----- Supplied data

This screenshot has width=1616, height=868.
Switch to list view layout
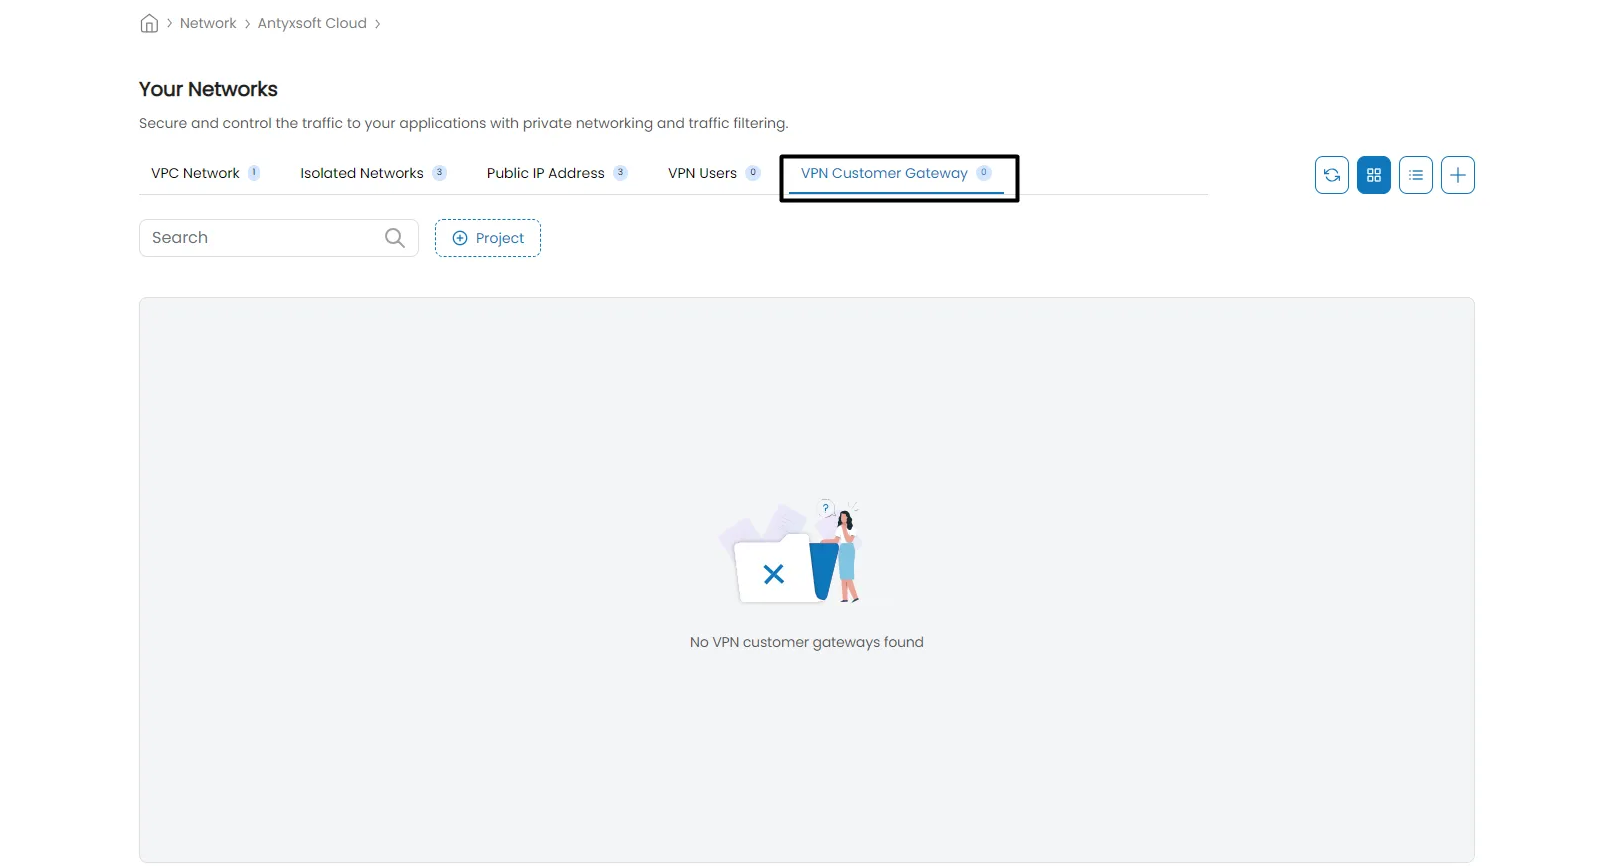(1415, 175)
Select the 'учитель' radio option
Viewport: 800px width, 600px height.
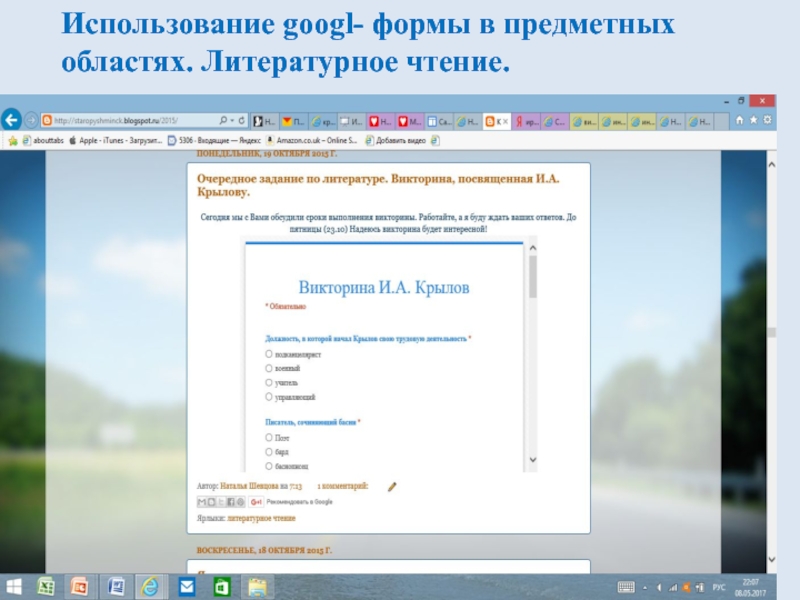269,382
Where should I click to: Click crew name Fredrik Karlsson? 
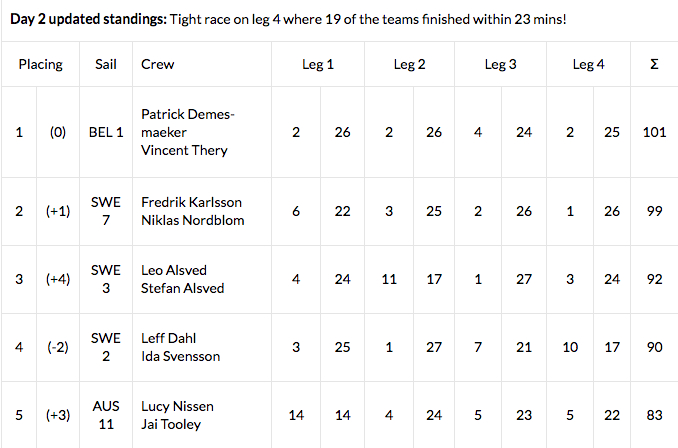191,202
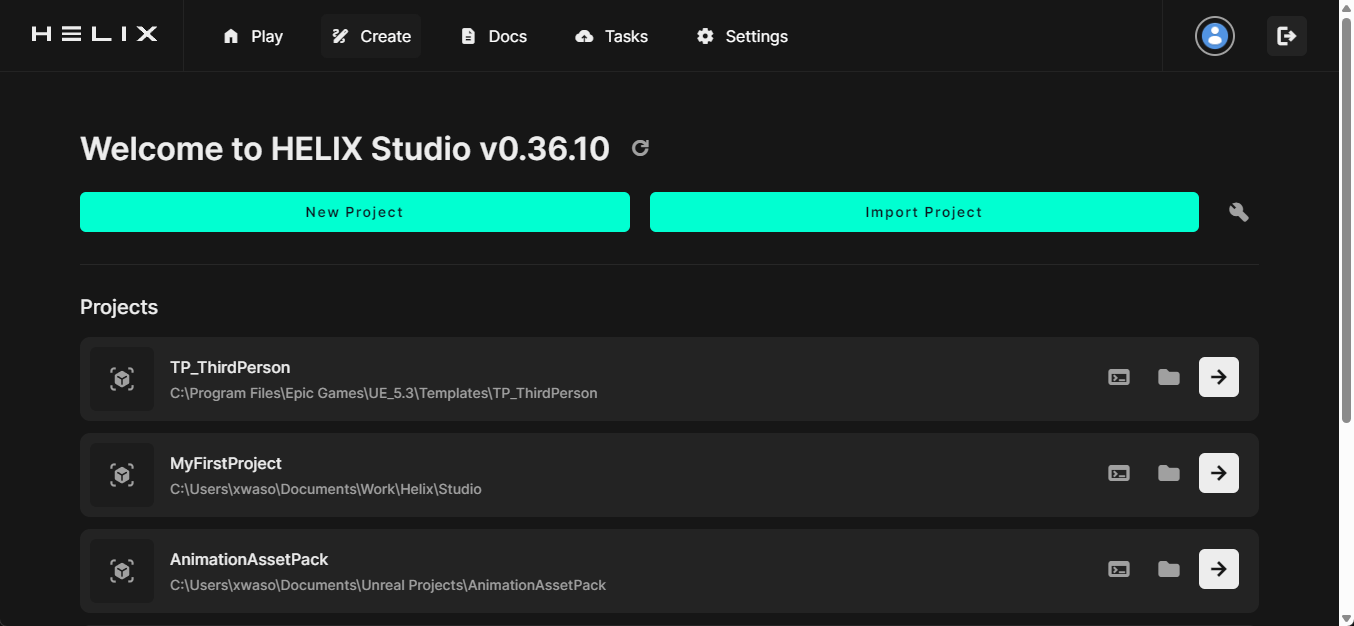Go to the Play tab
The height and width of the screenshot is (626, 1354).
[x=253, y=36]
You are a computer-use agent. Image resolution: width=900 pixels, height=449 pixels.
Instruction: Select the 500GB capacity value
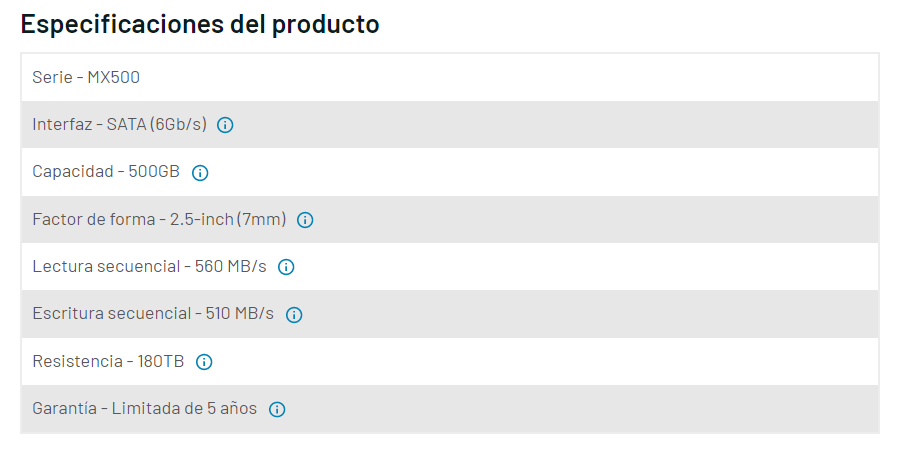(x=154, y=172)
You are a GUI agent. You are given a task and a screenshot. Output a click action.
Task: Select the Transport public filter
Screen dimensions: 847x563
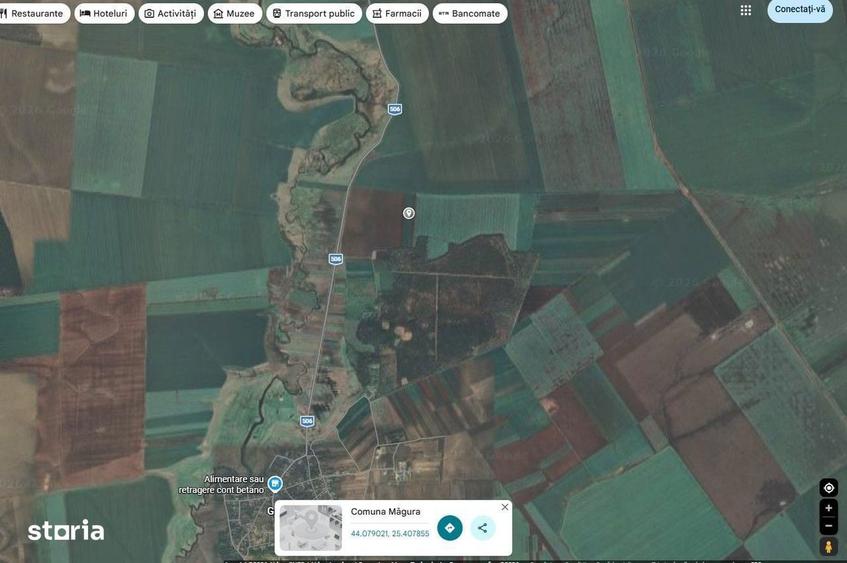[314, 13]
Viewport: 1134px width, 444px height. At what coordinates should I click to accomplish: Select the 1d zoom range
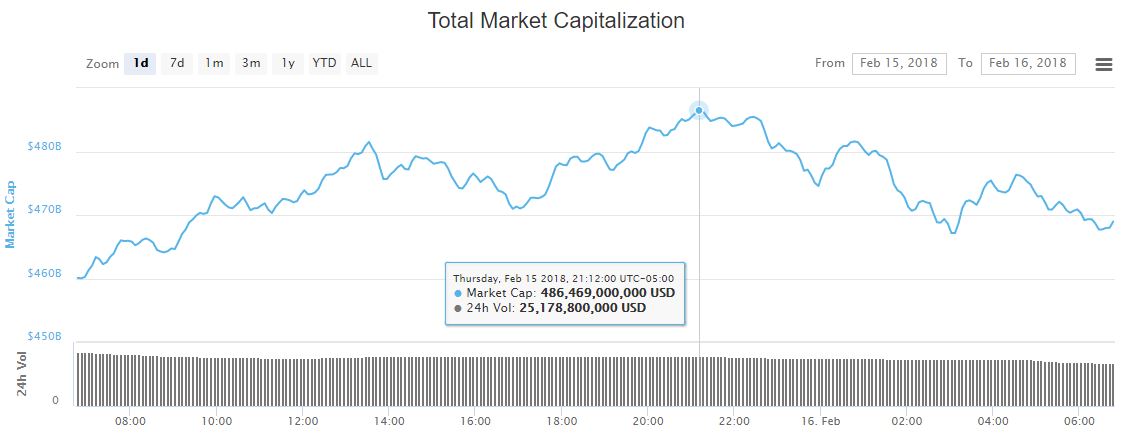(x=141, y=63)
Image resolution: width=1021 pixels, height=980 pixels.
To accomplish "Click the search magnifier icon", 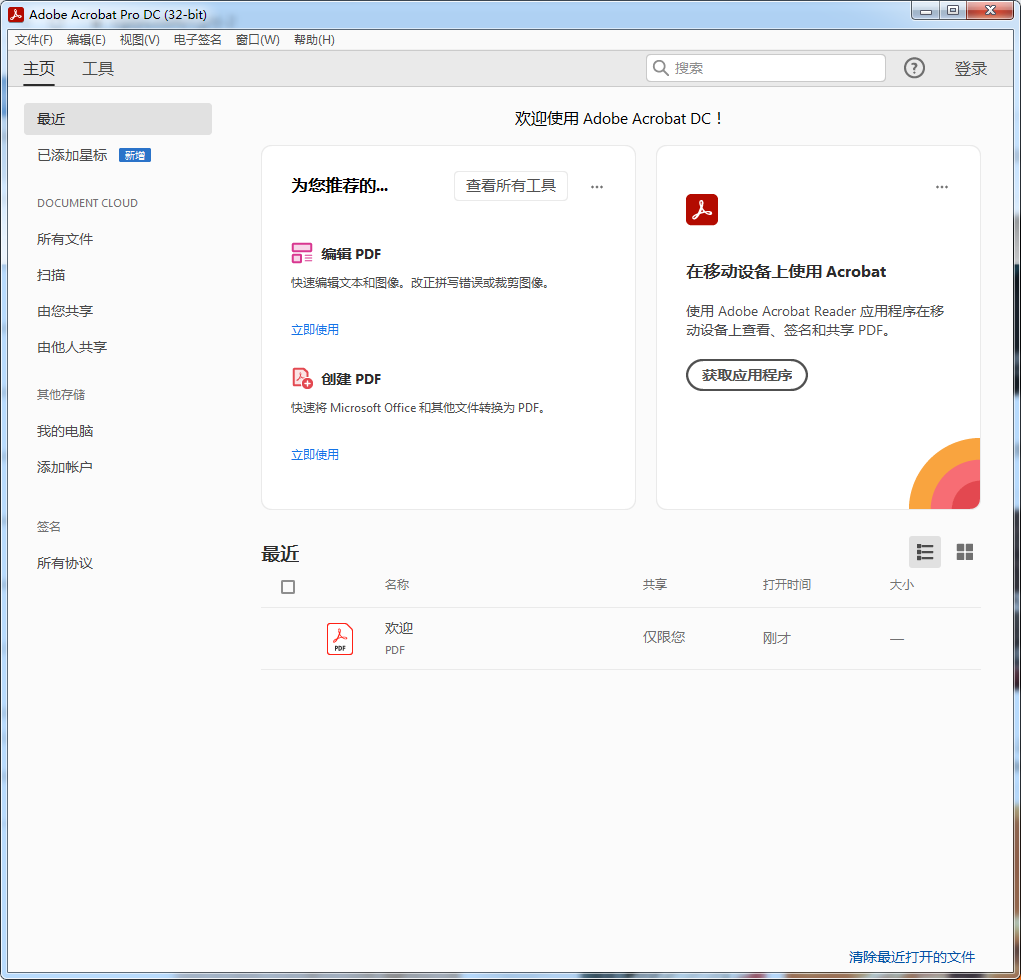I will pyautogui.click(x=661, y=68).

----------

Each line above that has the word "resolution" should be copied.

You are a computer-use agent. Image resolution: width=900 pixels, height=449 pixels.
Image resolution: width=1021 pixels, height=980 pixels.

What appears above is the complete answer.